Thick ice 'catastrophic' for Magdalen Islands grey seal hunters
Sealers come back empty-handed after ice blocks attempts to reach herds off Nova Scotia coast

Sealers on the Magdalen Islands usually haul in 2,000 grey seals in the short winter hunting season. This year, they did not bring back a single seal, after two failed expeditions out on the Gulf of St. Lawrence.
Crews that set out in January to hunt for prized grey seals off the coast of Nova Scotia could not get past the thick ice.
Réjean Vigneau, president of the Intra-Quebec Sealers Association, said the team of around a dozen hunters won't make another attempt before the end of the season, which he calls "catastrophic."
"It's also catastrophic for the Magdalen Islands' marine ecosystem," he said. "All the seals are confined in the waters of the estuaries."

"We've never had trouble meeting demand, but for 2018, we'll have to see," he said.

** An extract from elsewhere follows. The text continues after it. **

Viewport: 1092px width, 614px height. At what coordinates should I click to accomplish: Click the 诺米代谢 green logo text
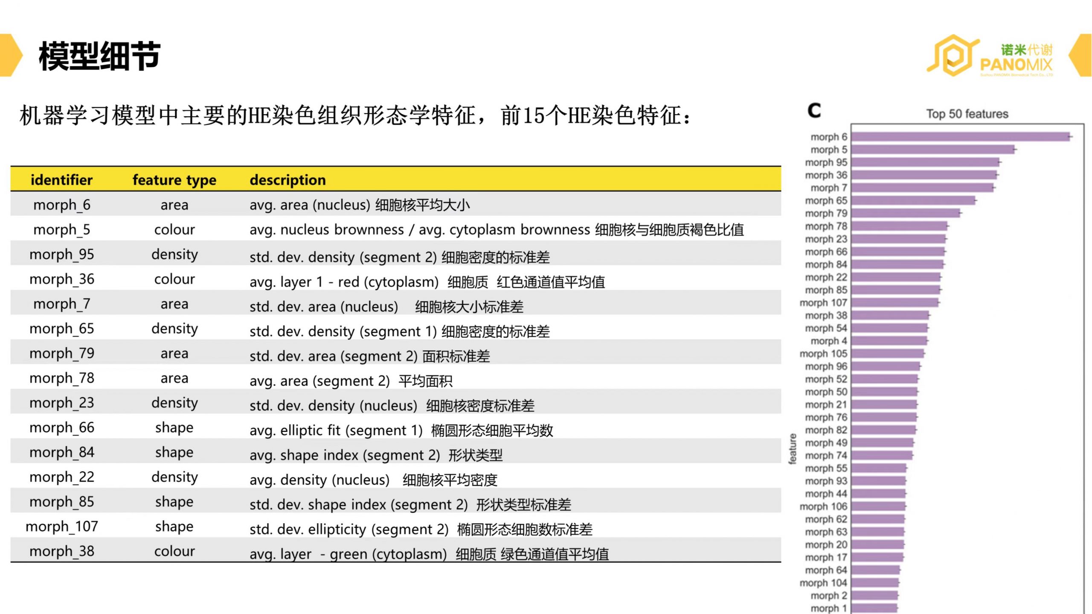click(x=1026, y=50)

The market for seal meat in Quebec restaurants has steadily increased in recent years. The butcher shop, which once sold the meat from 200 seals a year, now ships out cuts from nearly 2,000 seals annually.
Domino effect on workers
Vigneau said he had to inform seasonal workers he wouldn't be hiring anyone for the usual four- or five-week period during which the meat is processed and shipped out.
The butcher shop may also have to let go of some of its full-time employees.

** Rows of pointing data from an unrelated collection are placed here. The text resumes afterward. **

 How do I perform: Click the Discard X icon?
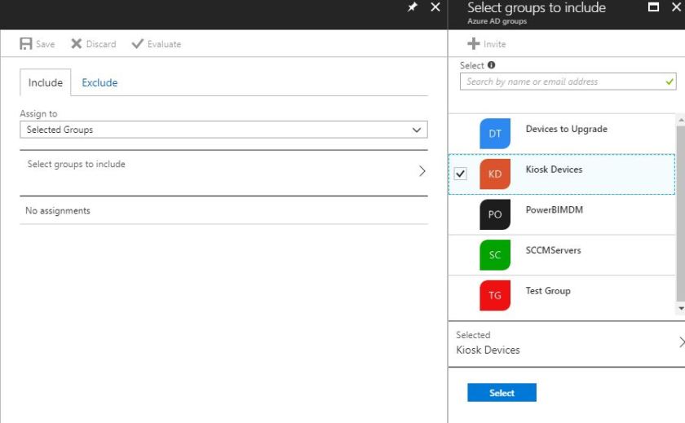click(x=77, y=44)

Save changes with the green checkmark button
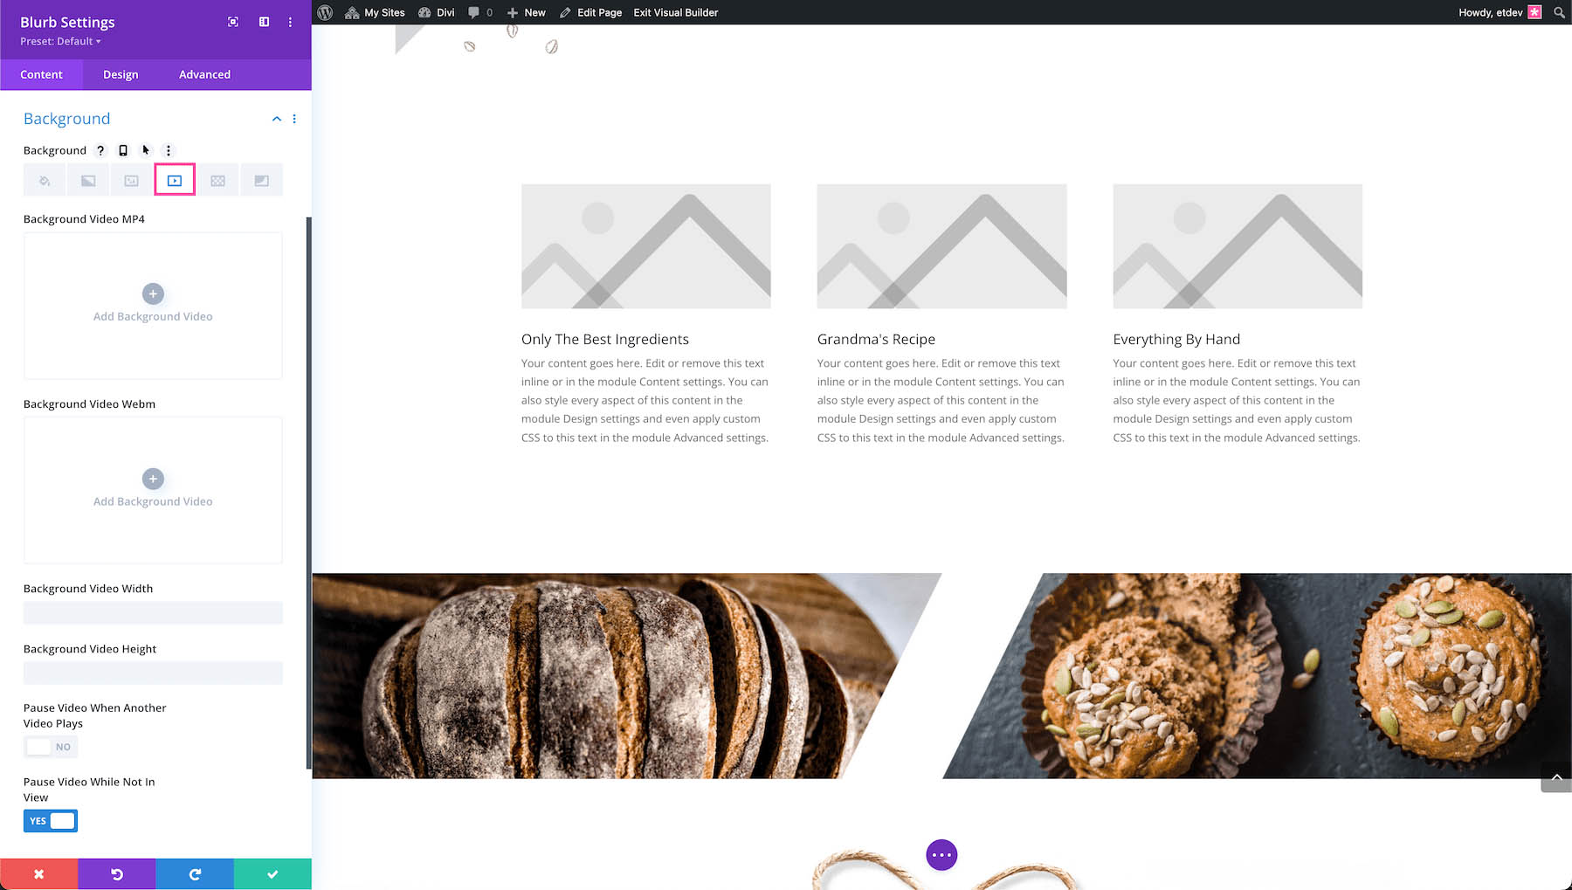pyautogui.click(x=272, y=874)
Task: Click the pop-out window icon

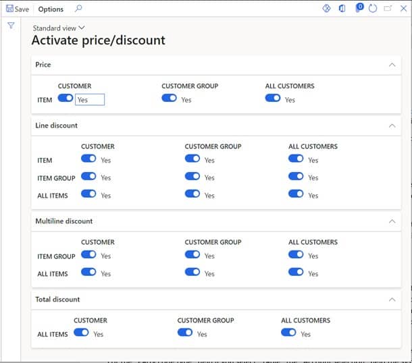Action: [388, 9]
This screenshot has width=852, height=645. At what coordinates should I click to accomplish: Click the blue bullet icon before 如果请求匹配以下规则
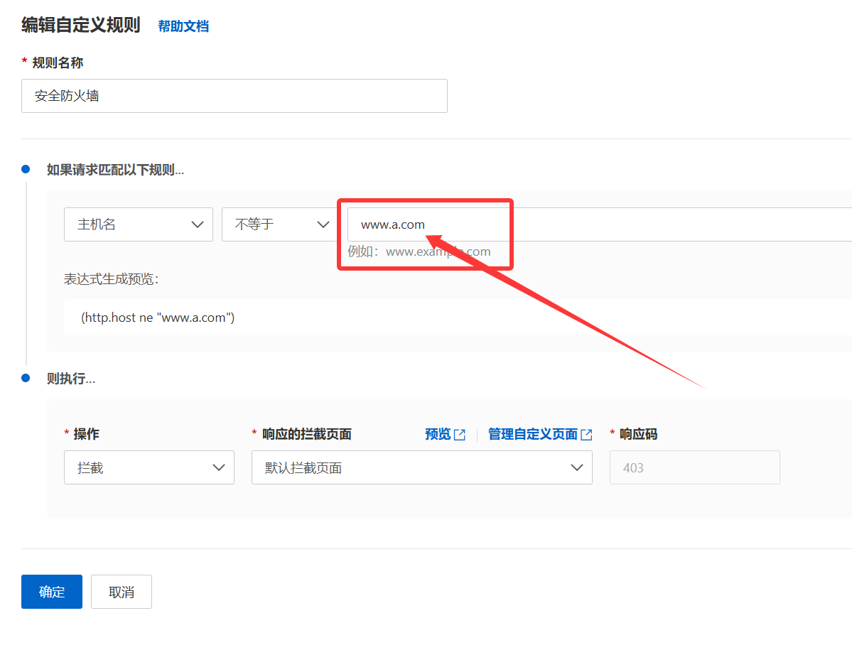[x=26, y=170]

For the hunters, there is one option left: they can head for Newfoundland when the harp seal hunt opens in March.
Vigneau said the harp seals, also known as Groenland seals, are less coveted, because they're smaller and their meat is not as high quality as grey seal meat.

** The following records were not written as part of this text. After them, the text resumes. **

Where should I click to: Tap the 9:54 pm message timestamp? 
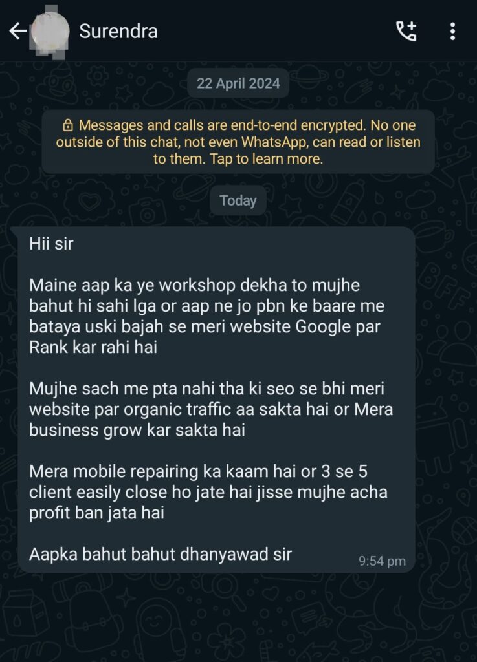click(x=382, y=561)
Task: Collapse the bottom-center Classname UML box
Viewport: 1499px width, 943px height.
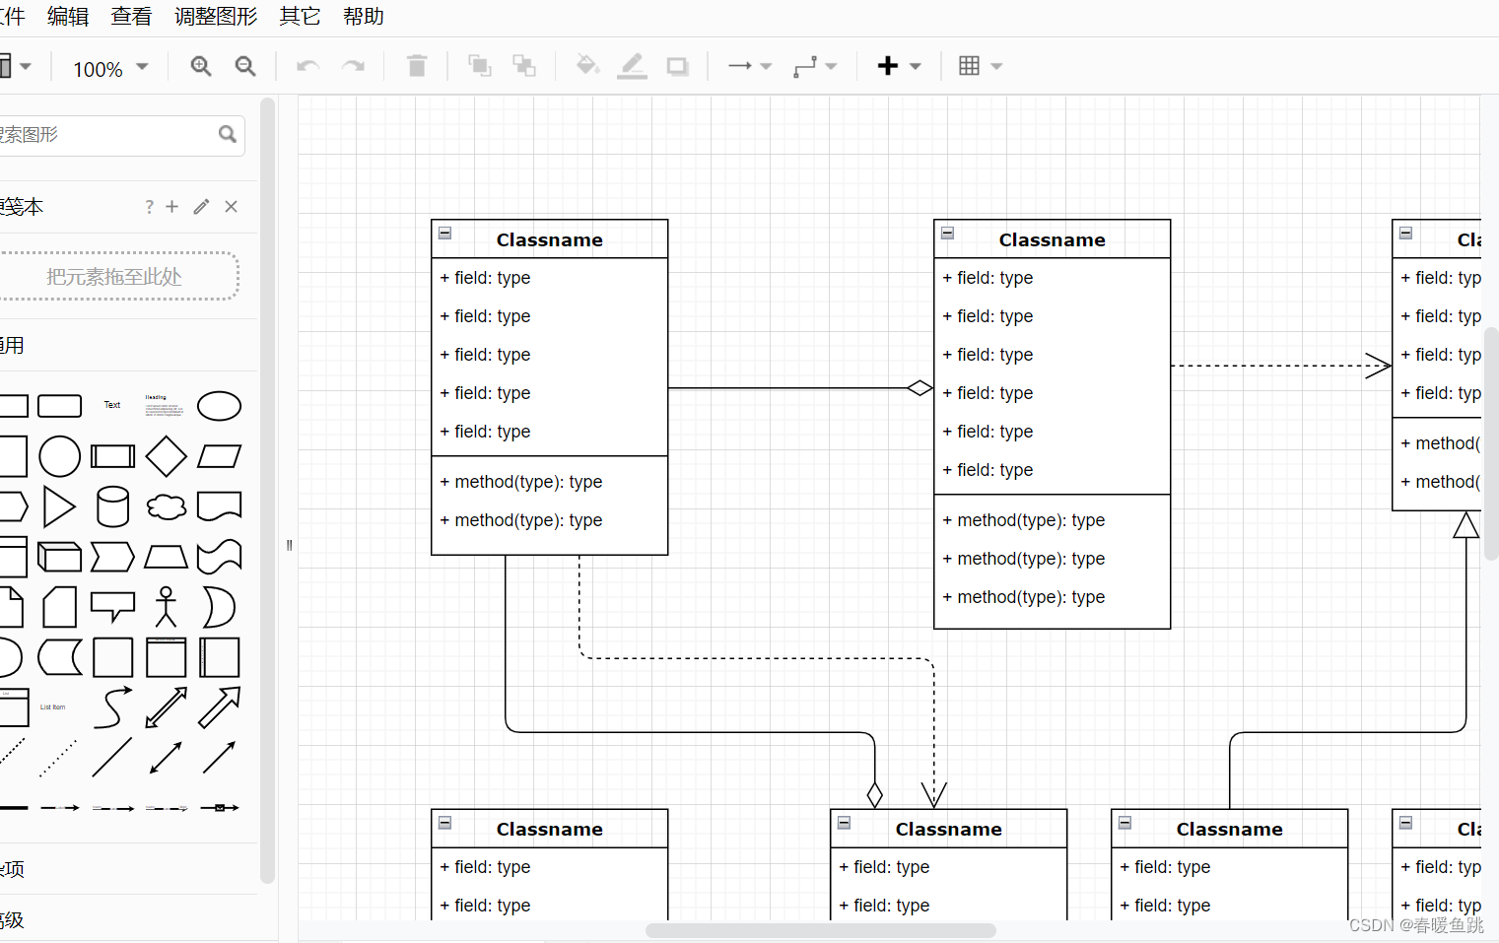Action: (x=844, y=822)
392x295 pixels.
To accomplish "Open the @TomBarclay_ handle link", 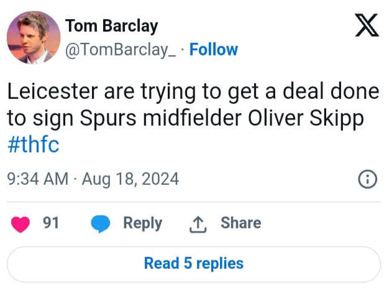I will click(121, 50).
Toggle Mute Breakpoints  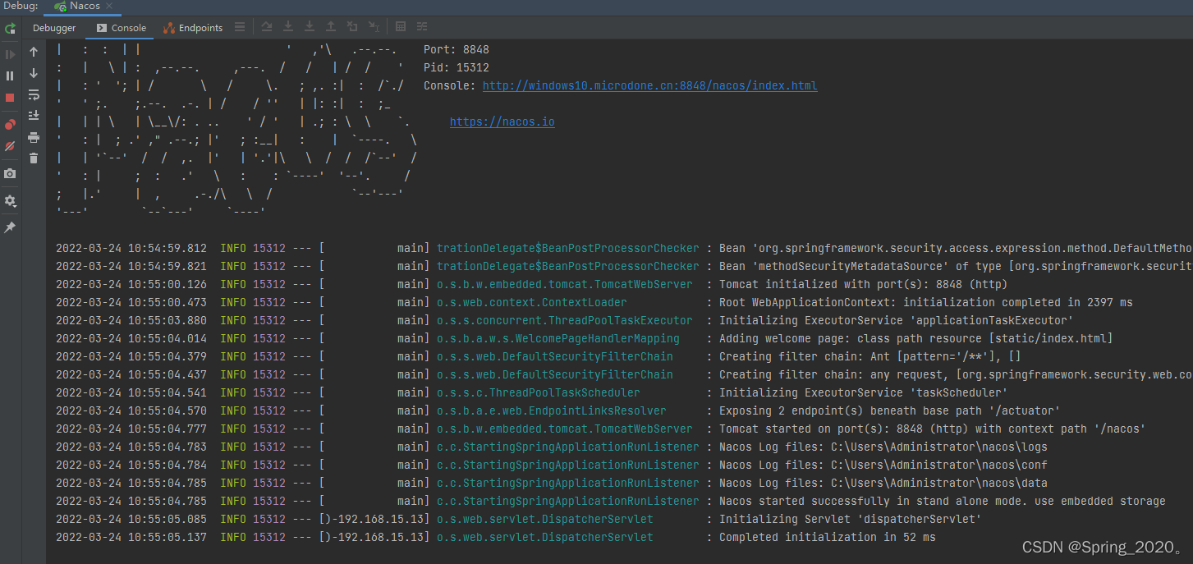11,144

The yield from the March expeditions is also uncertain, Vigneau said.
"We don't know how many there will be in the Gulf," he said. "All we know is there will be lots of ice."
End to illegal hunting
In past years when the hunt yielded few grey seals, Vigneau admits he and his colleagues would sometimes hunt illegally on Brion Island — an uninhabited island north of the peninsula set aside as an ecological reserve.
For years, sealers have called on the Quebec government to lift the ban on seal hunting on Brion Island, claiming the reserve is now overrun with seals which are depleting fish stocks.
So far the province has refused.
While Vigneau and some of his colleagues ignored the ban in the past, a recent crackdown by the Ministry of Natural Resources has now put the island off limits.

Six other hunters who accompanied the pair were fined $100 for being on an ecological reserve without authorization.
The grey seal population in the Gulf of St. Lawrence has grown from around 5,000 in the 1960s to 98,000 in 2014, according to Fisheries and Oceans Canada.
The harp seal population has remained between 7 and 7.8 million in the North Atlantic since 2004.